***** EXERCISE TEXT *****
Parameter#

Execute evalscope perf --help to get a full parameter description.

Basic Settings#

Parameter

Type

Description

Default

--model

str

Name or path of the test model

-

--url

str

API address, supporting /chat/completion and /completion endpoints

-

--name

str

Name for wandb/swanlab database result and result database

{model_name}_{current_time}

--api

str

Service API type
openai: OpenAI-compatible API (requires --url)
openai_embedding: OpenAI-compatible Embedding API
openai_rerank: OpenAI/Cohere-compatible Rerank API
local: Start local transformers inference
local_vllm: Start local vLLM inference service
• Custom: See Custom API Guide

-

--port

int

Port for local inference service
Only applicable to local and local_vllm

8877

--attn-implementation

str

Attention implementation method
Only effective when api=local

None
(Optional: flash_attention_2, eager, sdpa)

--api-key

str

API key

None

--debug

bool

Whether to output debug information

False

Network Configuration#

Parameter

Type

Description

Default

--total-timeout

int

Total timeout for each request (seconds)

21600 (6 hours)

--connect-timeout

int

Network connection timeout (seconds)

None

--read-timeout

int

Network read timeout (seconds)

None

--headers

str

Additional HTTP headers
Format: key1=value1 key2=value2
Will be used for each query

-

--no-test-connection

bool

Do not send connection test, start stress test directly

False

Request Control#

Parameter

Type

Description

Default

--parallel

list[int]

Number of concurrent requests
Can input multiple values separated by spaces

1

--number

list[int]

Total number of requests to be sent
Can input multiple values (must correspond one-to-one with parallel)
***** DATA UNDER STUDY *****
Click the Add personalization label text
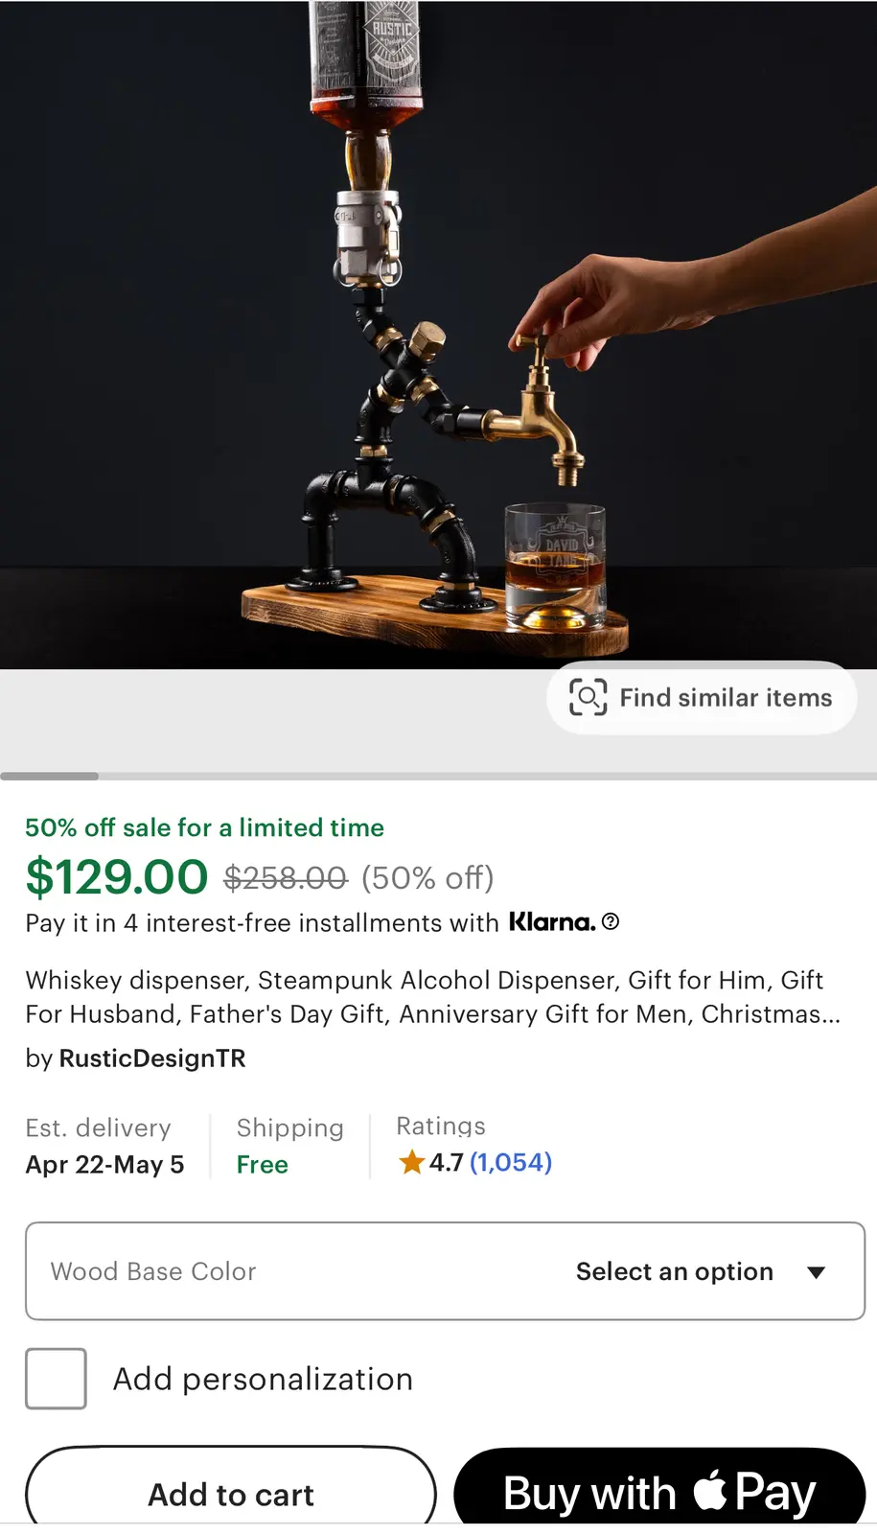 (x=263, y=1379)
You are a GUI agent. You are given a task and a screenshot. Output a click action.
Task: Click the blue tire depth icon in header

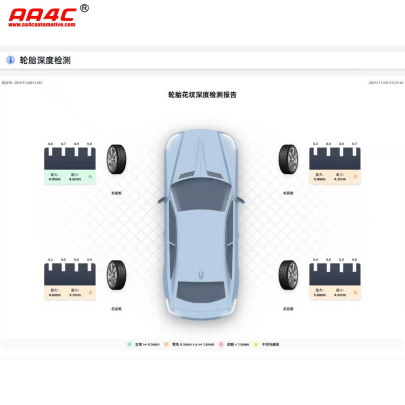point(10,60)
*****
***** DATA UNDER STUDY *****
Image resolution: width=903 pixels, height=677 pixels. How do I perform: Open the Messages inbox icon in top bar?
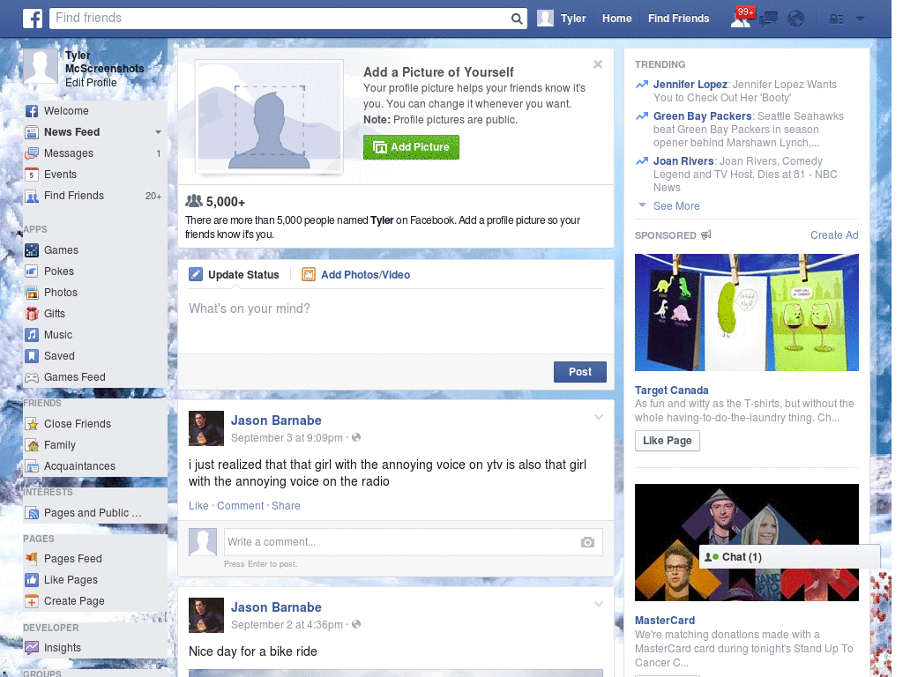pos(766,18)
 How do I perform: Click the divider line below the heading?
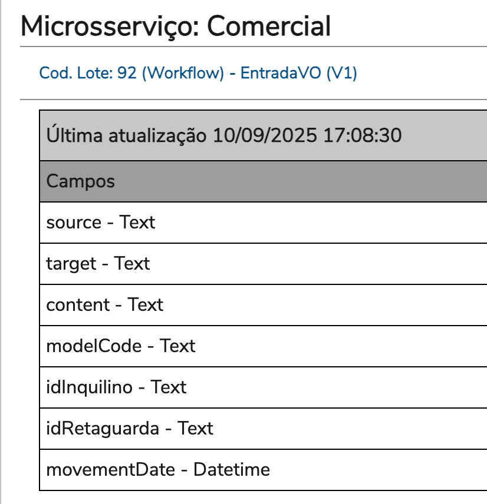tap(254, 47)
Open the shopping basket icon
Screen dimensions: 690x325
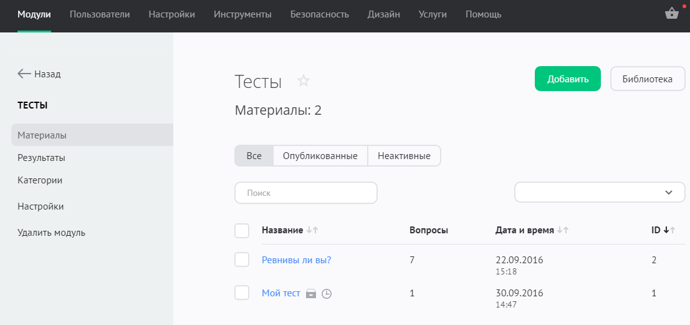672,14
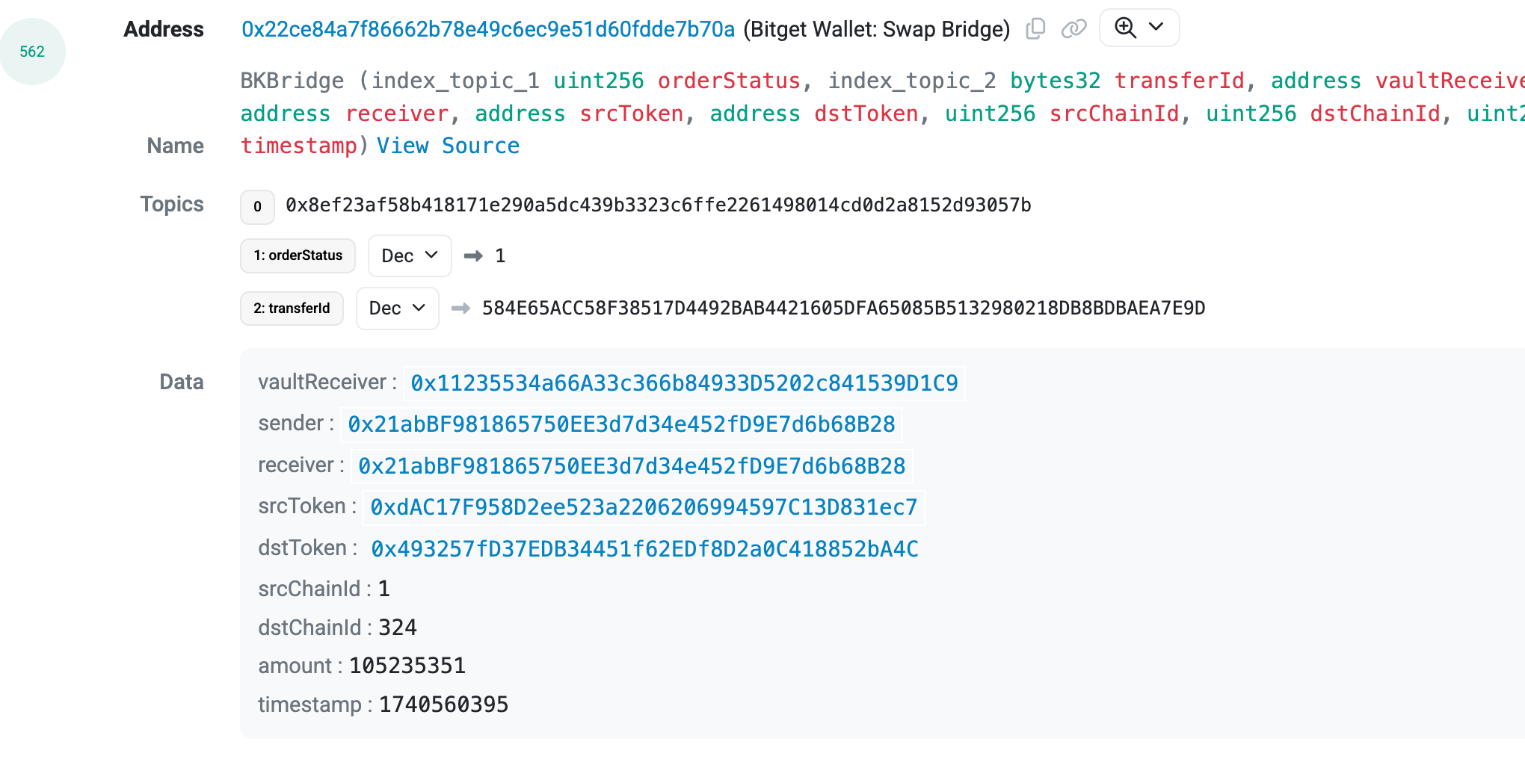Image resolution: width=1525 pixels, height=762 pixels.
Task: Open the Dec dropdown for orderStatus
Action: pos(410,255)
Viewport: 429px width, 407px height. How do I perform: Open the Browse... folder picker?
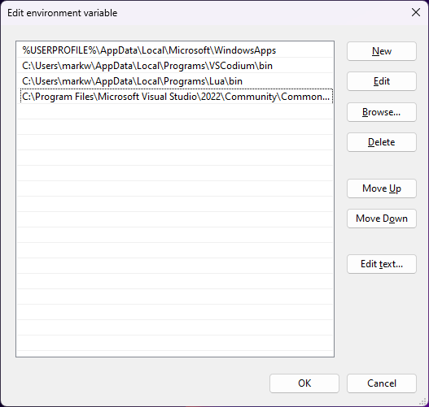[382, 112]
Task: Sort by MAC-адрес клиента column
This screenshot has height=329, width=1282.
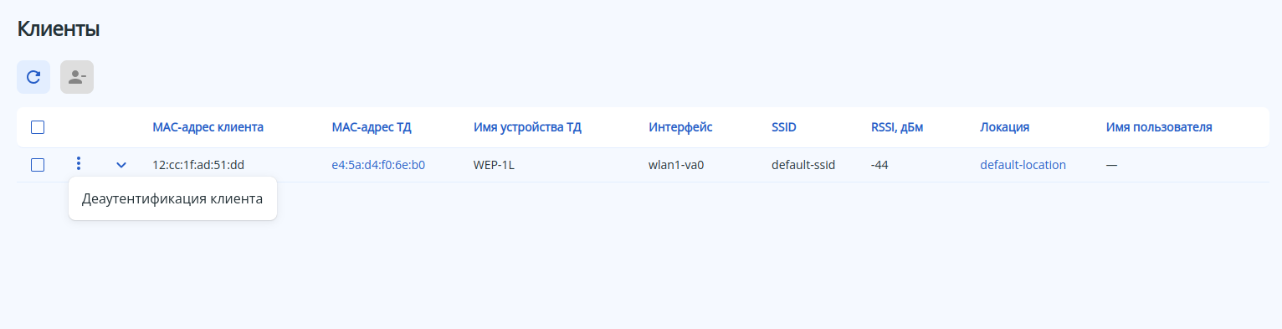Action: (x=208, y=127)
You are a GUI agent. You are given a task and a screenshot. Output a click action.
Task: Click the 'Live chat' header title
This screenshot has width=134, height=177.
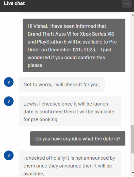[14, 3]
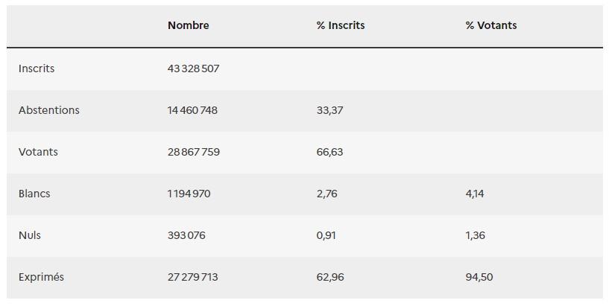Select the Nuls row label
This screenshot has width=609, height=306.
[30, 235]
*****
● **PROBLEM REQUIREMENTS**
In the parameter reference above, please rewrite the block beginning "Service API type" as a short list, keeping each option and what it does.

● **SOLUTION FOR THIS PROBLEM**
Service API types:
- openai: OpenAI-compatible API (needs --url)
- openai_embedding: OpenAI-compatible Embedding API
- openai_rerank: OpenAI/Cohere-compatible Rerank API
- local: local transformers inference
- local_vllm: local vLLM inference service
- Custom: see the Custom API Guide